**CONSEGNA 1:**
Traduci in inglese questa frase del testo sull'intervista a Ermanno Rea: "Delle sue risposte sono apparse solo poche righe, tagliate per esigenze di spazio, come vuole la legge della carta stampata."
**CONSEGNA 2:**
Estrai dal testo sull'intervista a Ermanno Rea il tratto che va da "(Questa intervista è" fino a "altre storie. Migliori)", senza cambiare nulla.

(Questa intervista è il frutto di una conversazione lunga in un tardo pomeriggio di settembre dello scorso anno. Sedute a un tavolo con Ermanno Rea le domande non riuscivano a chiudersi, diventavano altre domande. Delle sue risposte sono apparse solo poche righe, tagliate per esigenze di spazio, come vuole la legge della carta stampata. Ritornano oggi con la loro dolcezza, e parlano della crisi della socialdemocrazia e delle feroci storie del Pci napoletano, del sogno europeo e del suo incagliamento, del ruolo degli intellettuali e della necessità di stare in un esistente vivo, per costuire altre storie. Migliori)

**DATI:**

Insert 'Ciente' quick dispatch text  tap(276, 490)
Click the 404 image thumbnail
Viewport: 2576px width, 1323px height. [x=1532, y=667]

**RISPOSTA CORRETTA 1:**
Only a few lines of his answers appeared, cut for reasons of space, as the law of print demands.

**RISPOSTA CORRETTA 2:**
(Questa intervista è il frutto di una conversazione lunga in un tardo pomeriggio di settembre dello scorso anno. Sedute a un tavolo con Ermanno Rea le domande non riuscivano a chiudersi, diventavano altre domande. Delle sue risposte sono apparse solo poche righe, tagliate per esigenze di spazio, come vuole la legge della carta stampata. Ritornano oggi con la loro dolcezza, e parlano della crisi della socialdemocrazia e delle feroci storie del Pci napoletano, del sogno europeo e del suo incagliamento, del ruolo degli intellettuali e della necessità di stare in un esistente vivo, per costuire altre storie. Migliori)